> _EXERCISE GOAL_
Find the lines below that contain the string "will". Copy each one.

Stored items:
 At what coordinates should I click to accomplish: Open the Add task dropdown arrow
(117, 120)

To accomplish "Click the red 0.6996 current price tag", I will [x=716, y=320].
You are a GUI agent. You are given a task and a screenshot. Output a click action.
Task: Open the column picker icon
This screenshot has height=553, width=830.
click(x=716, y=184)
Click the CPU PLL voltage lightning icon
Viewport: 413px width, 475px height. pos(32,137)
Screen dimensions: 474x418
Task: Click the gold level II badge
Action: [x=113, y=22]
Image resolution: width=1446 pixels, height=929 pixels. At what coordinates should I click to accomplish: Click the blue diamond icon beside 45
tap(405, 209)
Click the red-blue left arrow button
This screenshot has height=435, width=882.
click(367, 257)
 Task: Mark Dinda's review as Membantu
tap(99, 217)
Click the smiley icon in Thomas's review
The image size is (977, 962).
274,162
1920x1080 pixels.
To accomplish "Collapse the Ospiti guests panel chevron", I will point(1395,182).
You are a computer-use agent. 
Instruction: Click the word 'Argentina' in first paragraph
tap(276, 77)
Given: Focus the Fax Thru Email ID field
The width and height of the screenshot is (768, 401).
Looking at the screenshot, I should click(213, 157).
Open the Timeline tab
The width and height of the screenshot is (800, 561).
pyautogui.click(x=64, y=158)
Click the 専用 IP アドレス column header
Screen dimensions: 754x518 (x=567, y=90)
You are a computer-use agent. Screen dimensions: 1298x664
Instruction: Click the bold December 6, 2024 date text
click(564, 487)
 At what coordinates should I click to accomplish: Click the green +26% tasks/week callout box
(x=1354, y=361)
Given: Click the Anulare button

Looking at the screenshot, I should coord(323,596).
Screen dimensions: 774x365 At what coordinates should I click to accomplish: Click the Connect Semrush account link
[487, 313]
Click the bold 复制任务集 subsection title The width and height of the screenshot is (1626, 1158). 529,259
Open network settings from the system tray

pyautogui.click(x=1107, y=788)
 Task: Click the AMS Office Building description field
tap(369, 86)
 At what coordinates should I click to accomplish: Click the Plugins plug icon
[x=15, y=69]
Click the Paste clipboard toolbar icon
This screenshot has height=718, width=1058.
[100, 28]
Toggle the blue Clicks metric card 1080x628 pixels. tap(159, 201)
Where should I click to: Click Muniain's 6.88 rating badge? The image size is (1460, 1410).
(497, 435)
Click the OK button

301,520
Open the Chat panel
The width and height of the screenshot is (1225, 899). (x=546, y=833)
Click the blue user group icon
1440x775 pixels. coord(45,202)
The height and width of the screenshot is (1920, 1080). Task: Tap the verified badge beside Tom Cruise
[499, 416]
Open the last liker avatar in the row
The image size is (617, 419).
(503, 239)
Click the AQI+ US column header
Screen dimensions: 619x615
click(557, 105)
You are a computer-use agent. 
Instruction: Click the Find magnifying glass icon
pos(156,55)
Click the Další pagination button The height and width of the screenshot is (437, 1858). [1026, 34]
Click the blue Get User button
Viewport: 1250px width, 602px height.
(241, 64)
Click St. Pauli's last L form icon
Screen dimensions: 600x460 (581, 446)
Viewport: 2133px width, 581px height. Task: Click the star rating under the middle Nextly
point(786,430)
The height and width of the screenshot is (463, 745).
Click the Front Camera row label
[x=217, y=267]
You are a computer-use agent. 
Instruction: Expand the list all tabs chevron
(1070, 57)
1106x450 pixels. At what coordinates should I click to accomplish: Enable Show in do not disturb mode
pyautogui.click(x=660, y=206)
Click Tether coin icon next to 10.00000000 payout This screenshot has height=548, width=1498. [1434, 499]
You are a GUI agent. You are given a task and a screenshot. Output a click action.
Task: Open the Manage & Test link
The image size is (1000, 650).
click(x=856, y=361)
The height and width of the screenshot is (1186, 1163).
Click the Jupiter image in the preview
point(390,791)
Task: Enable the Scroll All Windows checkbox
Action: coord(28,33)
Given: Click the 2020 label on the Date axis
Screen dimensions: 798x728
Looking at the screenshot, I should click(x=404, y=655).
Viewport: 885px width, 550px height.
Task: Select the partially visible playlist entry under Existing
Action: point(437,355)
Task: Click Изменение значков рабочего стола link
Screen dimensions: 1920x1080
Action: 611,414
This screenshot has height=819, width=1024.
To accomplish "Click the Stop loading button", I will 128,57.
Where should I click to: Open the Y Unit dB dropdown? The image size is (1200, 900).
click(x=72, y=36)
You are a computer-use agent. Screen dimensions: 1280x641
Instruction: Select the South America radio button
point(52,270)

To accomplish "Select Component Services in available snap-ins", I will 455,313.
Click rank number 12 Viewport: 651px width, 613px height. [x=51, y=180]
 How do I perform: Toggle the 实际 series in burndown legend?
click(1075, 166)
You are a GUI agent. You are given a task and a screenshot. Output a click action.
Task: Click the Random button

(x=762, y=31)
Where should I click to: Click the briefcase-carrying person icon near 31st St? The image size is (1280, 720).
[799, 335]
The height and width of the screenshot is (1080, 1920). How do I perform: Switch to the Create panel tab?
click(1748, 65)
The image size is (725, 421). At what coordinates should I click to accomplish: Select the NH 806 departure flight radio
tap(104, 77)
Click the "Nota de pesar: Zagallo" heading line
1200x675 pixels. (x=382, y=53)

> _TASK OUTPUT_
To accomplish "Click the red 0.6996 current price tag", I will [x=716, y=320].
To accomplish "Collapse the Ospiti guests panel chevron", I will point(1395,182).
To accomplish "Click the Stop loading button", I will 128,57.
To accomplish "Select Component Services in available snap-ins", I will 455,313.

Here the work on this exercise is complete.